Expecting the capital costs of PEM to be higher than those of alkaline until 2030 at least, NEL’s short-term plan is based on large-scale alkaline cells, with smaller plants using PEM. China has itself pursued the alkaline option aggressively, commanding more than half of the installed capacity.
If solid-oxide technology becomes cost-competitive it may turn out to be the technology of choice for dedicated hydrogen plants in the global south where the heat from concentrator solar installations can readily support the temperatures needed for hydrogen production over long periods. For example, the Midelt project in northern Morocco will pair thermal storage based on molten salts with solar concentrators to support energy delivery after dark.
Although it is possible to eke as much as possible from renewables, a major factor that works against this kind of design is the sheer volume of capital spending that will be needed. On a per-kilowatt basis, the electrolyser costs as much as or more than the solar or wind generator. This leaves question marks over how much suppliers will endure the pain of curtailment before opting to try to use the seemingly wasted energy to make hydrogen gas. One option is to scale the electrolyser down and use battery and compressed-air storage to feed in excess energy more slowly to avoid curtailment. But a 2020 study by a group led by Dharik Sanchan Mallapragada, research scientist at the MIT Energy Initiative, found that unless the cost of storing hydrogen locally was extremely high, it made more economic sense to not buy the battery storage and simply accept some curtailment during peak generation periods with an electrolyser that is somewhat smaller than the peak generating capacity of the solar panels or wind turbines.
Groups such as the International Renewable Energy Agency (IRENA) have set out pathways for cutting the cost of electrolysis as volumes ramp, much of it through incremental improvements rather than in the expectation of a technological breakthrough. For the cell, the big drops in cost will probably come over several decades, partly because of a likely transition from alkaline, which is currently the cheaper option to PEM or one of the other options. Although its share reduces as plants get bigger, the post-processing stack is a significant contributor to both installation and operating costs. For the coming decade, economies of scale look more realistic for these components. For example, power electronics circuitry could be a major source of savings as it’s the second largest capital cost. According to IRENA, by 2050, electrolyser cost could drop by 80 per cent.

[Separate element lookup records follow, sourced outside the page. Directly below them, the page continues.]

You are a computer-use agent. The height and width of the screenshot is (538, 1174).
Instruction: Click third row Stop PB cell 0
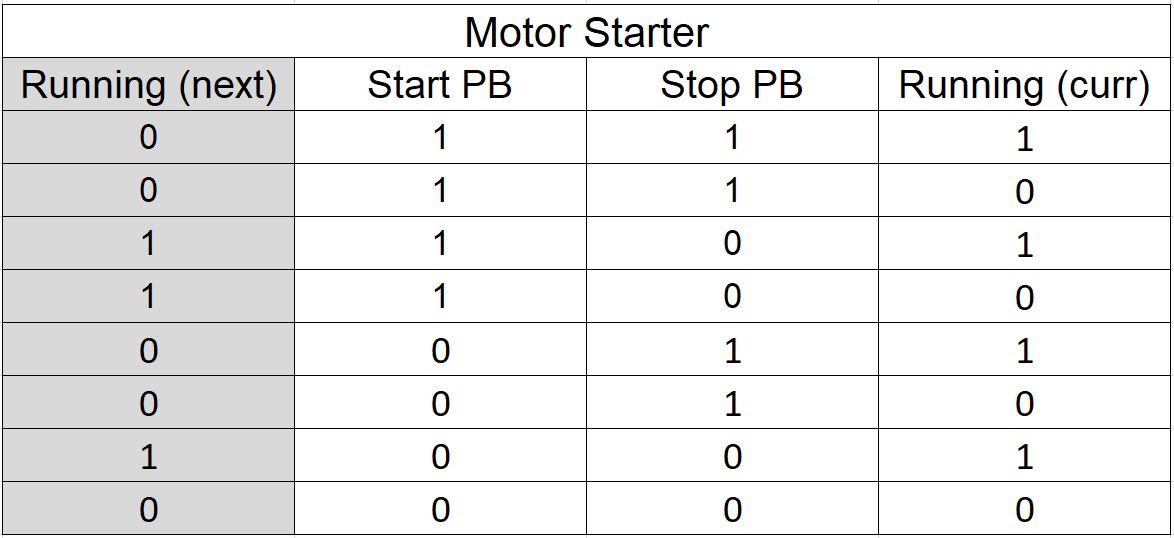click(732, 243)
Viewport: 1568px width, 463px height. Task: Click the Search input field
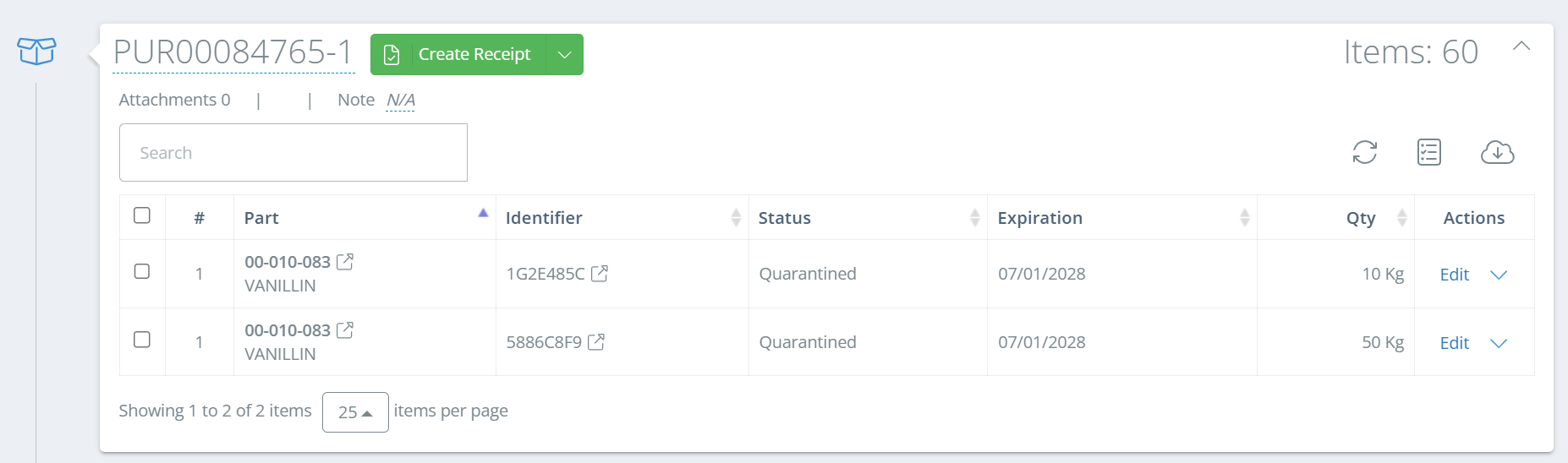click(x=293, y=153)
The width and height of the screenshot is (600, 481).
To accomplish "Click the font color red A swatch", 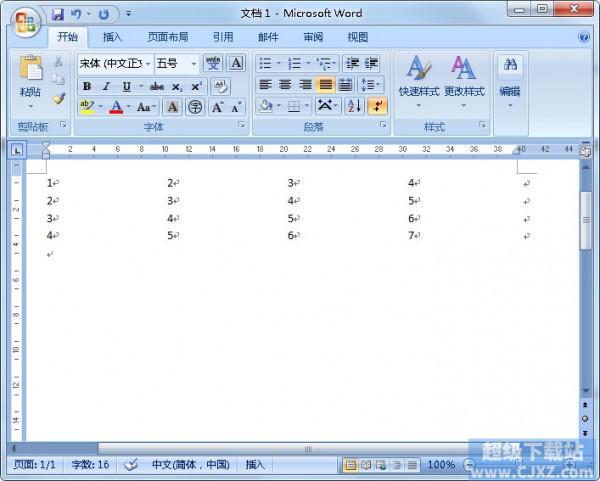I will click(116, 107).
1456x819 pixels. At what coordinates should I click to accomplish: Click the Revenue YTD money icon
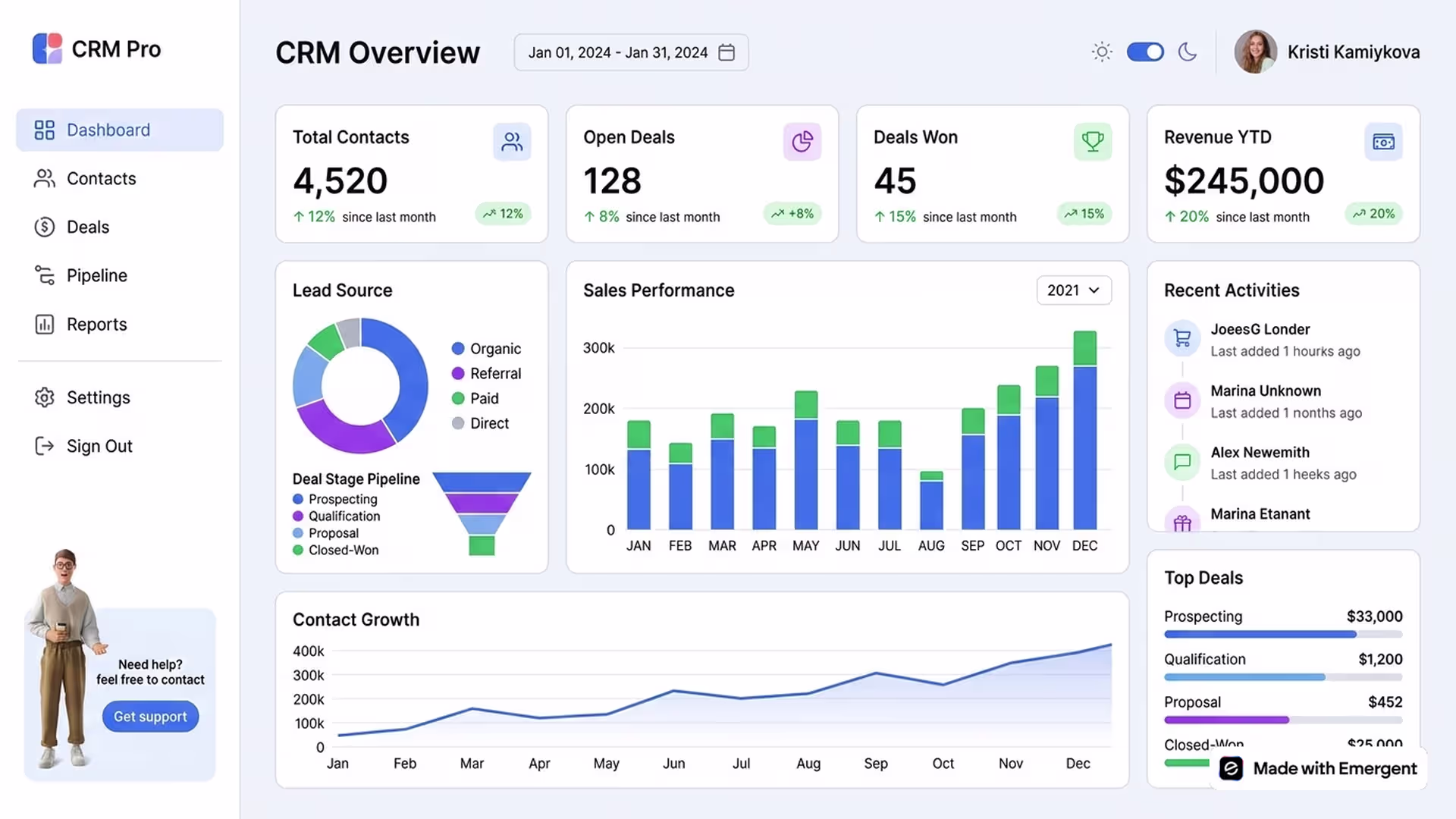pos(1383,142)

Though it provides unprecedented opportunity for some nation states to remake the energy landscape in their favour, the scale of investment needed means green hydrogen will seem slow to take off. Installations have ramped up in the past few years to levels that were unthinkable in the past decade. But the sheer quantity of energy needed for hydrogen to even begin to match the capacity of the modern oil industry is enormous. It is a gap that, even with a following headwind, will take years to close. Platts, for example, predicts blue hydrogen production will outpace that of its green counterpart by close to 5:1 until at least 2028. Be prepared to see a lot of carbon capture being put to use in the meantime.